Bacterial multidrug resistance (MDR) constitutes a major hurdle in the treatment of infectious diseases worldwide. The present study was designed to evaluate the antibacterial activities of synthetic p-toluenesulfonyl-hydrazinothiazoles against multidrug resistant Gram-negative bacteria.

This study indicates that p-chloro-benzyliden-selenosemicarbazide, p-chloro-benzoyl-selenosemicarbazide and p-methoxy-benzyliden-selenosemicarbazide could be explored more to develop novel antimicrobial drugs to fight MDR bacterial infections.

The broth microdilution method was used to determine the minimal inhibitory concentrations (MIC).

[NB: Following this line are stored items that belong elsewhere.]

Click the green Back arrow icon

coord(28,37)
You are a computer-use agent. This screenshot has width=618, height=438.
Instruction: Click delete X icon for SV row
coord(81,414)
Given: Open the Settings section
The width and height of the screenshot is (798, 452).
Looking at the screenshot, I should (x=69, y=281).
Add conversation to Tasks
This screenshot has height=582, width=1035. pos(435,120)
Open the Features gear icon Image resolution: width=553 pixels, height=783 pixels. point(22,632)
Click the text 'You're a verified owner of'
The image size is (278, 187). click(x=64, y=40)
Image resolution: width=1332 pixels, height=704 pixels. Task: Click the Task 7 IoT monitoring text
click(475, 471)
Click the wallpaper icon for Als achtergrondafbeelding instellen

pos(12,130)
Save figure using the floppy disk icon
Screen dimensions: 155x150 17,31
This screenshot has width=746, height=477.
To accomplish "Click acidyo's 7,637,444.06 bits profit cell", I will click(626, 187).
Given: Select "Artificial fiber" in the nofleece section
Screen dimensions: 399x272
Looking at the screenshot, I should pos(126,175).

The results demonstrated that the best activities were obtained with hydrazinoselenazoles. p-Chloro-benzyliden-selenosemicarbazide, 4-methyl-2-[(4-chloro-benzyliden)-hydrazinyl]-1,3-selenazole, p-chloro-benzoyl-selenosemicarbazide and 4-chloromethyl-2-[(4-chlorobenziliden)-N-acetyl-hydrazinyl]-1,3-selenazole were more active than the choramphenicol on Klebsiella pneumoniae KP63. Tested alone, the lowest MIC value of 16 mg/L was obtained with p-methoxy-benzyliden-selenosemicarbazide against Enterobacter aerogenes ATCC13048, K. pneumoniae ATCC112296 and KP55. Tested in the presence of an efflux pump inhibitor, phenylalanine arginine β-naphthylamide (PAβN), the activity of p-chloro-benzyliden-selenosemicarbazide, 4-methyl-2-[(4-chloro-benzyliden)-hydrazinyl]-1,3-selenazole, p-chloro-benzoyl-selenosemicarbazide and p-methoxy-benzyliden-selenosemicarbazide significantly increased with MIC values below 10 mg/L obtained respectively on 43.8 %, 31.3 %, 62.5 % and 100 % of the 16 tested bacterial strains. The lowest MIC value of 0.5 mg/L in the presence of PAβN was recorded with p-chloro-benzoyl-selenosemicarbazide against Escherichia coli ATCC8739 and KP55 as well as p-methoxy-benzyliden-selenosemicarbazide against E. aerogenes KP55. p-Chloro-benzyliden-selenosemicarbazide and p-chloro-benzoyl-selenosemicarbazide contained the same pharmacophore as p-methoxy-benzyliden-selenosemicarbazide.